At this point I'd be interested in what kind of numbers other people have achieved in their clusters and how. I'm just wondering if I am pushing things to the limit or if I'm just somehow running into a bug or wrong configuration.

There is a short term option to manually split ranges using ALTER TABLE ... SPLIT AT. This isn't very satisfying. We also have a roadmap item to perform load-based splitting of ranges.

@petermattis Could you give an example for this statement as the documentation seems pending. And can this be undone to revert back to size based range splitting? I would like to experiment a bit.

[petermattis]

We see 20k ops/sec using kv on a 6-node cluster where each node has 8-cores. That's for inserts to new keys which is a somewhat different workload that the updates you're performing.

@petermattis Could you give an example for this statement as the documentation seems pending. And can this be undone to revert back to size based range splitting? I would like to experiment a bit.

Yes, this isn't documented. See https://github.com/cockroachdb/loadgen/blob/master/kv/main.go#L364 for how this is done in the kv tool.

[arctica]

@petermattis thanks. I still am to try this SPLIT AT statement but I think it might help because I just saw this:

Note how "Leaseholds per Store" converge nicely but the "Keys written per Second per Store" are extremely unevenly distributed. 3 nodes seem to do nearly all the kv writes in the cluster.

At the time of screenshot, the table was 1014MiB indicated in the admin UI and had 256 ranges. The table has a replica zone set to 4MiB ranges. It's processing now close to 5000 qps.

[arctica]

I have now waited for another split to 512 ranges but that didn't change the qps nor the load distribution.
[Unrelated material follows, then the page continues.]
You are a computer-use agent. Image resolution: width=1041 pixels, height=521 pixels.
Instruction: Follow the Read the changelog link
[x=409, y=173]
I have also confirmed the actual load on the nodes varies heavily. The 3 nodes that are doing all those kv operations are using around 40% CPU and are doing a crazy 70-80 MiB/s in disk writes. The other nodes are all using around 15% CPU and 17-19 MiB/s in disk writes.

It seems for some reason there are serious issues with the loadbalancing. Note: the 3 nodes that are doing the write/s don't equal the 3 nodes that are running the load generators.

[arctica]

I've set the range max size to 1MiB which caused the creation of many more ranges. After a while the distribution of kv write/s has improved but is still uneven between the nodes (factor 3x). Overall qps in the cluster improved to about 5500 qps. I also tried a ALTER TABLE bench SCATTER which didn't seem to have done much.

After a couple hours, I've taken out 2 of the nodes and performance is back to 3200 qps. An unexpectedly big drop.